» Task requirements: The data below is to be set down again exactly as written.

Stored items
__________________________________________________
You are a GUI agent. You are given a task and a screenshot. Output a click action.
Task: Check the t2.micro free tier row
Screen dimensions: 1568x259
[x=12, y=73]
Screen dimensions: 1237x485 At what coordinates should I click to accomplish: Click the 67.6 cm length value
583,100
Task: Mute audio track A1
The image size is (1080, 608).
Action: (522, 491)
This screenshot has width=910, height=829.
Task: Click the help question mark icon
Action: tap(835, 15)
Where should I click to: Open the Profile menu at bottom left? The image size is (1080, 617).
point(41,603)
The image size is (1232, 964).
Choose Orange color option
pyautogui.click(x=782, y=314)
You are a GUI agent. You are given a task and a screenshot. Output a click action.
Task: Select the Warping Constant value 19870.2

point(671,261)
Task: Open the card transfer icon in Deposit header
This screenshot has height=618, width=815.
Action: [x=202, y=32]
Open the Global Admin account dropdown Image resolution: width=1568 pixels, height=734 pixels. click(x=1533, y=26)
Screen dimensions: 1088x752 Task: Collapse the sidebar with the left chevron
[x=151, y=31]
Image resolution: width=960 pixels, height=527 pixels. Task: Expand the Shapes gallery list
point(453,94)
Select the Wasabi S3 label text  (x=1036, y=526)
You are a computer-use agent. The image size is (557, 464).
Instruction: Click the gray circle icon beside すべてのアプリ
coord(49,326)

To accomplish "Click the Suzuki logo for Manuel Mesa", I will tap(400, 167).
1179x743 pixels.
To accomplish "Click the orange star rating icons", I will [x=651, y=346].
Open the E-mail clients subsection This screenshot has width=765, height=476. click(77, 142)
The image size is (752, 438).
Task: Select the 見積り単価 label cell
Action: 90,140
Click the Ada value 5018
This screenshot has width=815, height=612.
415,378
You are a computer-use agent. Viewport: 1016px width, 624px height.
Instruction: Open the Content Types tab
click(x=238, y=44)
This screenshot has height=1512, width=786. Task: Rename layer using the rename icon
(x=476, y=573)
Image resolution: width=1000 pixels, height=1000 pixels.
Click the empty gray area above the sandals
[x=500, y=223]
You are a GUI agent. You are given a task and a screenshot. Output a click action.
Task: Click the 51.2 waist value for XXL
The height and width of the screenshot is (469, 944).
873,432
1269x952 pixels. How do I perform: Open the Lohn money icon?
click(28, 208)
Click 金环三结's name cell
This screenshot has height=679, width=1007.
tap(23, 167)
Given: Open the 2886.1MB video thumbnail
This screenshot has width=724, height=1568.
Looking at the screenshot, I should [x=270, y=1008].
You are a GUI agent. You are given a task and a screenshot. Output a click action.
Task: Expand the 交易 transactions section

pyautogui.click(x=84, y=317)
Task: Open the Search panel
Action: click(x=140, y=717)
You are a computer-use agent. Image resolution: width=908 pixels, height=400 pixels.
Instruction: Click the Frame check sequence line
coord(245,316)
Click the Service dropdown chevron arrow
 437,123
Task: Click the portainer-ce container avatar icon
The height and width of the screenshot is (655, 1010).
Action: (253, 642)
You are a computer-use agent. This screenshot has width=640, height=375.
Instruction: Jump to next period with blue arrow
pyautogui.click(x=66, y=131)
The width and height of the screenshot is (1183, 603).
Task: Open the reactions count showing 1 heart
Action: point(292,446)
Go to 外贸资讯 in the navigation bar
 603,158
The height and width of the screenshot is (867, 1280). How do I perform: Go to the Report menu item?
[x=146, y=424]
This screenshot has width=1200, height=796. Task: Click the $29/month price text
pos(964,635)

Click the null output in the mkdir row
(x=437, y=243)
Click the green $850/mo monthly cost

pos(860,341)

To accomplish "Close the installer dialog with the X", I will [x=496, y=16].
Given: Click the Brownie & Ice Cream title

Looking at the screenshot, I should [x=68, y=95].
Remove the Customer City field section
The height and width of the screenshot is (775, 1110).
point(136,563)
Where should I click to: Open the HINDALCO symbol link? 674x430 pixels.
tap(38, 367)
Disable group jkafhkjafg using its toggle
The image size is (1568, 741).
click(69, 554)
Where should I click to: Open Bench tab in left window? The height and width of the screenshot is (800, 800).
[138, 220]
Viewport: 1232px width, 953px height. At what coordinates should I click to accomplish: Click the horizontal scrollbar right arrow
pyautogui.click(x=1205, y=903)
__________________________________________________
» Task output:
You are a GUI agent. You are given a task and a screenshot. Output a click action.
Task: Check the t2.micro free tier row
Screen dimensions: 1568x259
[x=12, y=73]
Screen dimensions: 1237x485 At what coordinates should I click to accomplish: Click the 67.6 cm length value
583,100
Task: Mute audio track A1
The image size is (1080, 608).
Action: (522, 491)
This screenshot has width=910, height=829.
Task: Click the help question mark icon
Action: tap(835, 15)
Where should I click to: Open the Profile menu at bottom left? The image size is (1080, 617).
point(41,603)
The image size is (1232, 964).
Choose Orange color option
pyautogui.click(x=782, y=314)
You are a GUI agent. You are given a task and a screenshot. Output a click action.
Task: Select the Warping Constant value 19870.2

point(671,261)
Task: Open the card transfer icon in Deposit header
This screenshot has height=618, width=815.
Action: [x=202, y=32]
Open the Global Admin account dropdown Image resolution: width=1568 pixels, height=734 pixels. click(x=1533, y=26)
Screen dimensions: 1088x752 Task: Collapse the sidebar with the left chevron
[x=151, y=31]
Image resolution: width=960 pixels, height=527 pixels. Task: Expand the Shapes gallery list
point(453,94)
Select the Wasabi S3 label text  (x=1036, y=526)
You are a computer-use agent. The image size is (557, 464).
Instruction: Click the gray circle icon beside すべてのアプリ
coord(49,326)

To accomplish "Click the Suzuki logo for Manuel Mesa", I will tap(400, 167).
1179x743 pixels.
To accomplish "Click the orange star rating icons", I will [x=651, y=346].
Open the E-mail clients subsection This screenshot has width=765, height=476. click(77, 142)
The image size is (752, 438).
Task: Select the 見積り単価 label cell
Action: 90,140
Click the Ada value 5018
This screenshot has width=815, height=612.
415,378
You are a computer-use agent. Viewport: 1016px width, 624px height.
Instruction: Open the Content Types tab
click(x=238, y=44)
This screenshot has height=1512, width=786. Task: Rename layer using the rename icon
(x=476, y=573)
Image resolution: width=1000 pixels, height=1000 pixels.
Click the empty gray area above the sandals
[x=500, y=223]
You are a GUI agent. You are given a task and a screenshot. Output a click action.
Task: Click the 51.2 waist value for XXL
The height and width of the screenshot is (469, 944).
873,432
1269x952 pixels. How do I perform: Open the Lohn money icon?
click(28, 208)
Click 金环三结's name cell
This screenshot has height=679, width=1007.
tap(23, 167)
Given: Open the 2886.1MB video thumbnail
This screenshot has width=724, height=1568.
Looking at the screenshot, I should [x=270, y=1008].
You are a GUI agent. You are given a task and a screenshot. Output a click action.
Task: Expand the 交易 transactions section

pyautogui.click(x=84, y=317)
Task: Open the Search panel
Action: click(x=140, y=717)
You are a computer-use agent. Image resolution: width=908 pixels, height=400 pixels.
Instruction: Click the Frame check sequence line
coord(245,316)
Click the Service dropdown chevron arrow
 437,123
Task: Click the portainer-ce container avatar icon
The height and width of the screenshot is (655, 1010).
Action: (253, 642)
You are a computer-use agent. This screenshot has width=640, height=375.
Instruction: Jump to next period with blue arrow
pyautogui.click(x=66, y=131)
The width and height of the screenshot is (1183, 603).
Task: Open the reactions count showing 1 heart
Action: point(292,446)
Go to 外贸资讯 in the navigation bar
 603,158
The height and width of the screenshot is (867, 1280). How do I perform: Go to the Report menu item?
[x=146, y=424]
This screenshot has width=1200, height=796. Task: Click the $29/month price text
pos(964,635)

Click the null output in the mkdir row
(x=437, y=243)
Click the green $850/mo monthly cost

pos(860,341)

To accomplish "Close the installer dialog with the X", I will [x=496, y=16].
Given: Click the Brownie & Ice Cream title

Looking at the screenshot, I should [x=68, y=95].
Remove the Customer City field section
The height and width of the screenshot is (775, 1110).
point(136,563)
Where should I click to: Open the HINDALCO symbol link? 674x430 pixels.
tap(38, 367)
Disable group jkafhkjafg using its toggle
The image size is (1568, 741).
click(69, 554)
Where should I click to: Open Bench tab in left window? The height and width of the screenshot is (800, 800).
[138, 220]
Viewport: 1232px width, 953px height. At what coordinates should I click to accomplish: Click the horizontal scrollbar right arrow
pyautogui.click(x=1205, y=903)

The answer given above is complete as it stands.